Independent schools should lose their tax benefits if they don’t sponsor academies, Sir Michael Wilshaw has said.
The Ofsted chief inspector told a summit hosted by the Sutton Trust that it was a “moral outrage” that the independent sector was establishing schools abroad and “sucking in” teachers from England while “not doing enough to help our own poor children”.
As charities, independent schools enjoy certain tax breaks, providing they meet the requirements of the Charity Commission.
But Sir Michael said he felt they should “give something back” to their communities in the form of sponsorship of local schools.
He said: “I get quite angry when I hear independent school heads saying ‘inequality is getting worse’ and wringing their hands, well we know that. [They should] get stuck in. Sponsor an academy.
“And I think they should lose their tax subsidies and the reliefs they get from the Charity Commission unless they sponsor an academy and show that they really mean what they say.”

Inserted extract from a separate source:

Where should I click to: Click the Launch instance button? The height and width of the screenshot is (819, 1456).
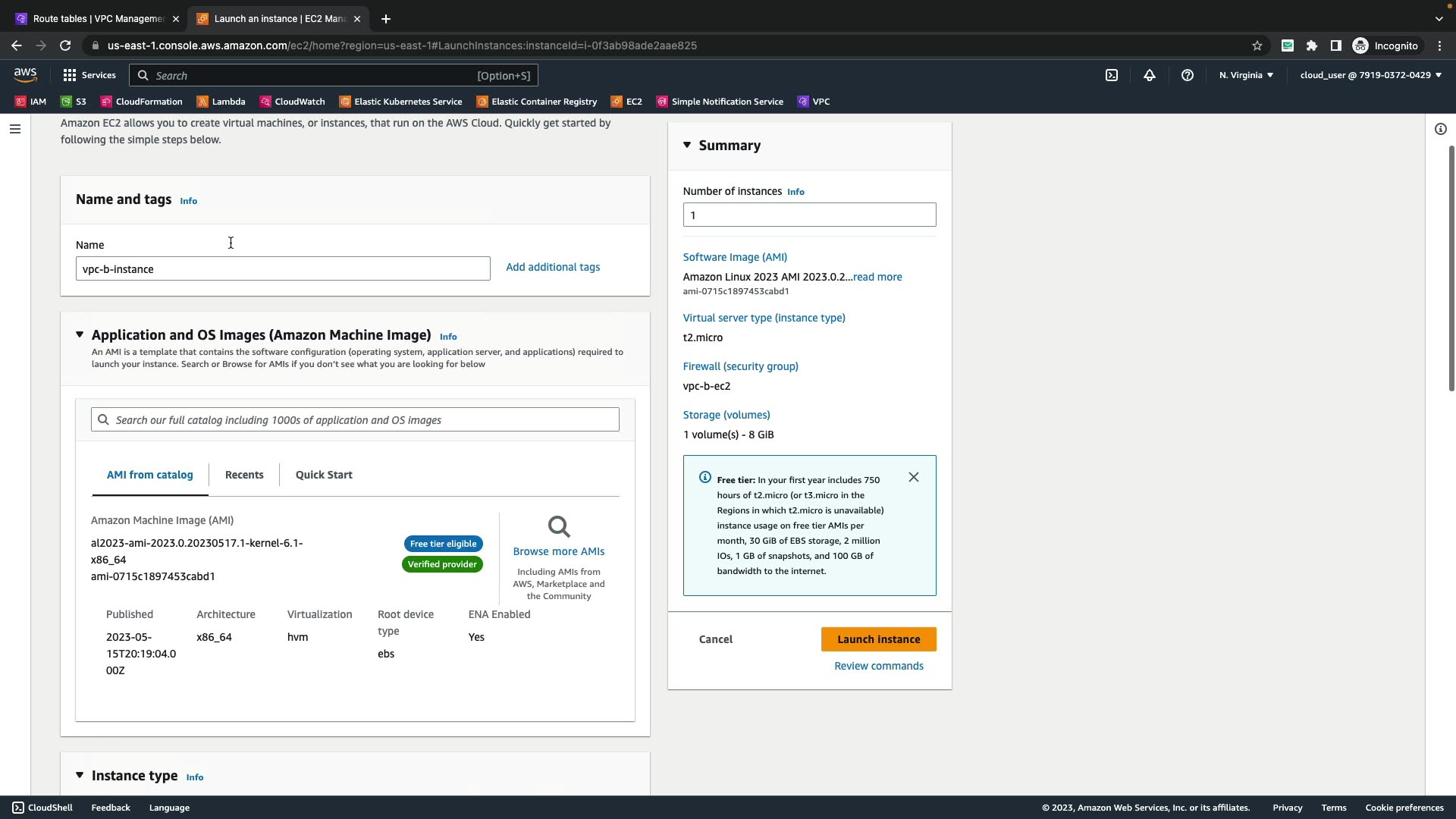pyautogui.click(x=878, y=639)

Sir Michael, who will stand down at the end of this year, dismissed the independent sector’s preference for “partnerships” with other schools rather than direct involvement as just “a way to meet the demands of the Charity Commission and not much else”.
He said: “What we want are independent schools to take ownership of the outcomes in a local primary or secondary and show what can be done with great teaching and leadership, and to help those schools to benefit from the good practice in the independent sector, especially now that academies and free schools are independent institutions.
“It’s a moral outrage that they’re opening up all these independent schools in Dubai and the Middle East and elsewhere, sucking in more of our teachers of course, it’s a sense of moral outrage that they’re not doing enough to help our own poor children.”